COPYRIGHT NICK MCGLYNN

29 Comments / Post A Comment

chrismohney (#322)

"Even as my potential fling part II fizzled, I did manage to form a relationship with a lifestyle brand, which did nothing short of bend over backwards for me."
http://www.blackbookmag.com/article/thrillist/19251

"&%!!#*^@#" –Mike Albo

jolie (#16)

Chilling.

KarenUhOh (#19)

Oh. "TaRpon."

keisertroll (#1,117)

When is The Awl gonna send us commenters on a junket? Salton Sea, here I come!

HiredGoons (#603)

Jersey Turnpike Rest Stop!?

Mindpowered (#948)

Detroit Midwinter Extravaganza.

Art Yucko (#1,321)

Knifecrime Gulf Oil-Spill Cruise. No Hyphens permitted!

Art Yucko (#1,321)

SO MANY PAIRS OF CHEESY UNDERWEAR, MINI-WHEAT THINS AND NERF FRISBEES I THOUGHT MY LATS WERE GONNA POP LIKE CORN.

"… I landed and immediately met a bunch of great people who were ready to get it popping." Every day brings another discovery of a new phrase that instantly causes my blood to boil. Thanks, Awl!

Oh, I'd never neglect you, "look(ing) good for the clurb."

City_Dater (#2,500)

@Gef: Thank you! I was hoping I wasn't the only person who, upon reading that phrase, reflexively removed a shoe and started looking around for an asshole to hit in the forehead with it.

scroll_lock (#4,122)

@Gef @City: the klondike bars are clutch.

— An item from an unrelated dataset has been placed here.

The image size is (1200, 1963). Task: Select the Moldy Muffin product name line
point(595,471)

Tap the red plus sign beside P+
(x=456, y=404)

For consistency's sake, shouldn't they be clurtch?

alexanderbasek (#4,534)

Hell is the other people on junkets, in case you were wondering.

hockeymom (#143)

Wait…are they bitching about the FREE FOOD BEING SERVED TO THEM ON A ROOFTOP IN MIAMI?

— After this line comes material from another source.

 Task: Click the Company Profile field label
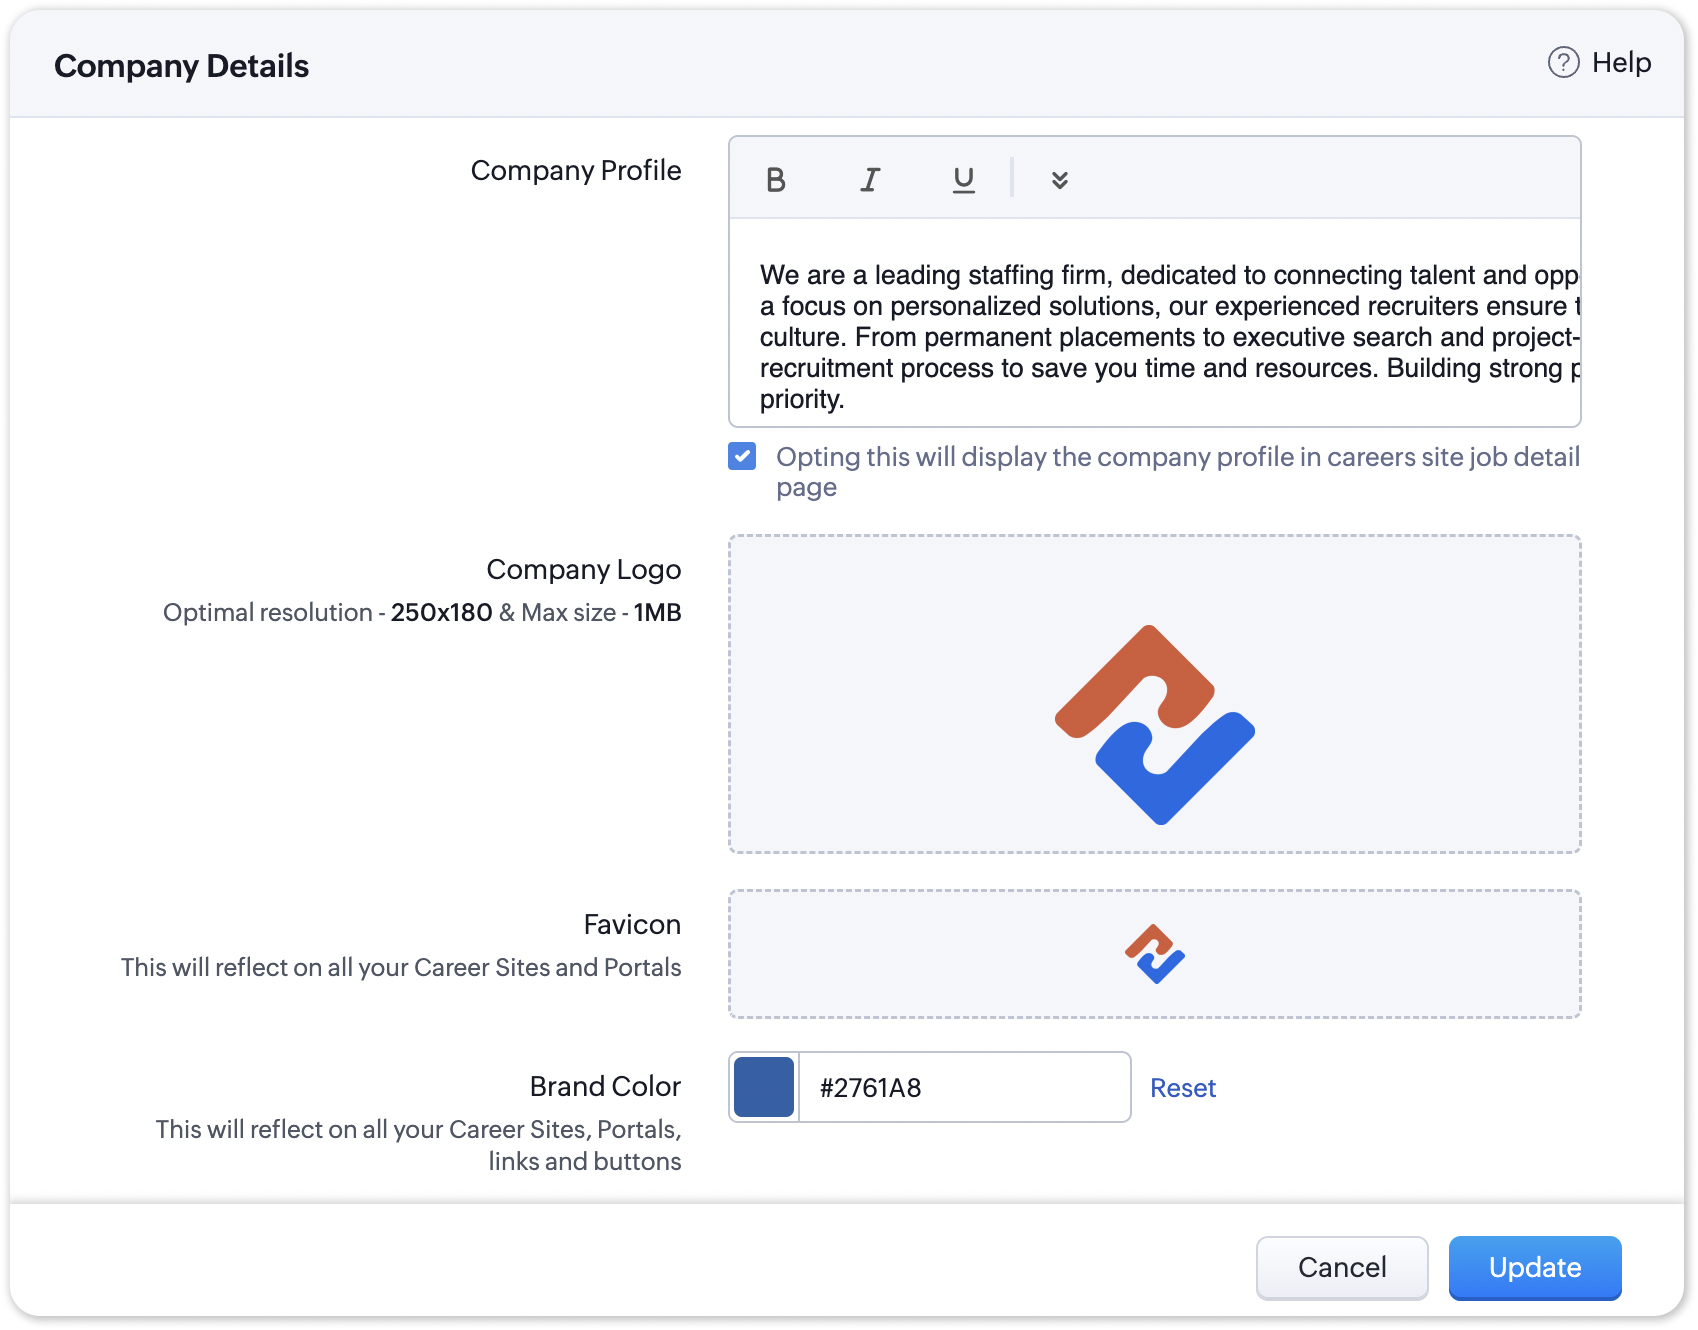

Seems kind of, I don't know, impolite?

libmas (#231)

Still: "OH: There is no dinner" has a fine tone to it. This writer should be a junket critic.

roboloki (#1,724)

whose closet? i simply must know what shoes they were going to wear with that safety cone colored dress.

I'm more interested in why she apparently brought a sabre lamé with her. Everyone knows Miami is Épée territory.

Art Yucko (#1,321)

I guess I would've rather been at the party with painted tits everywhere, not to be predictable or anything

scroll_lock (#4,122)

I'm at work and have mine coated in White-out, if that helps.

Art Yucko (#1,321)

I think I have a rainbow-pack of Sharpies.

*call me

HiredGoons (#603)

I would have been stabbing my brain with a QTip via my ear by the time I was on the airport shuttle.

Ted Maul (#205)

That's so 2000+&late. :)

BadUncle (#153)

So, Choire, did you put your junk in this junket?

Hamilton (#122)

Sublime.

cherrispryte (#444)

Um. I went to high school with someone quoted repeatedly above. Disconcerting.

alannaofdoom (#4,512)

"Clutch" REALLY? [sigh] So we're doing this again?

EAT (#4,511)

The unselfconscious, untanned, normal looking bodies totally indicated that this was not a group from Miami. The drinks were delicious. Glad I crashed the pool party.